The Conciliation Bill has been again introduced. Again its scope and title have been modified to please the "democrats." Its text now is:—
Every woman possessed of a household qualification within the meaning of the representation of the people Act (1884) shall be entitled to be registered as a voter and when registered to vote for the county or borough in which the qualifying premises are situate.
For the purposes of this Act a woman shall not be disqualified by marriage from being registered as a voter provided that a husband and wife shall not both be registered as voters in the same Parliamentary Borough or County Division.
In reply to a deputation of women who waited upon him in October, 1910, Mr. Birrell said: "I am strongly of opinion that in the course of next year facilities must be given for the Bill. You are perfectly right," he added, "in feeling irritated and annoyed at the delay that has taken place and in insisting on a date for Parliamentary action."
Mr. Asquith's promise is that facilities for a Women's Suffrage measure will be granted during this Parliament. Such statements as these must now be held as binding, and the long standing Government veto of this question must be withdrawn.
So the gallant struggle for a great reform draws to its close. Full of stern fighting and bitter hardship as it has been, it has brought much to the women of our time—a courage, a self-reliance, a comradeship, and above all a spiritual growth, a conscious dwelling in company with the ideal, which has tended to strip the littleness from life and to give to it the character of an heroic mission.

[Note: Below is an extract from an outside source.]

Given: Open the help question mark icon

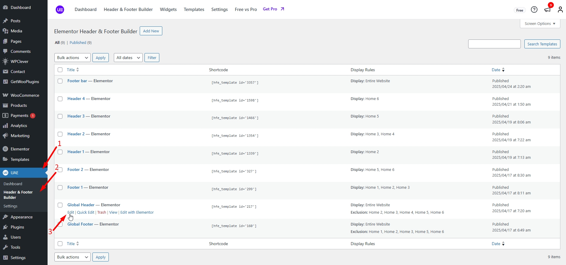Looking at the screenshot, I should click(534, 10).
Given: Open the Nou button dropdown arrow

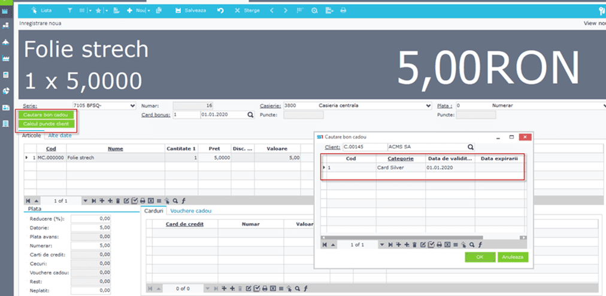Looking at the screenshot, I should (x=149, y=11).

May we prize and cherish the great selfless spirit that has been engendered, and, applying it to the purposes of our Government—the nation's housekeeping—the management of our collective affairs, may we, men and women together, not in antagonism, but in comradeship, strive on till we have built up a better civilisation than any that the world has known. For surely just as those children are fortunate who have two parents, a mother and a father, to care for them, so is the nation fortunate that has its mothers and its fathers, its brothers and its sisters, working together for the common good.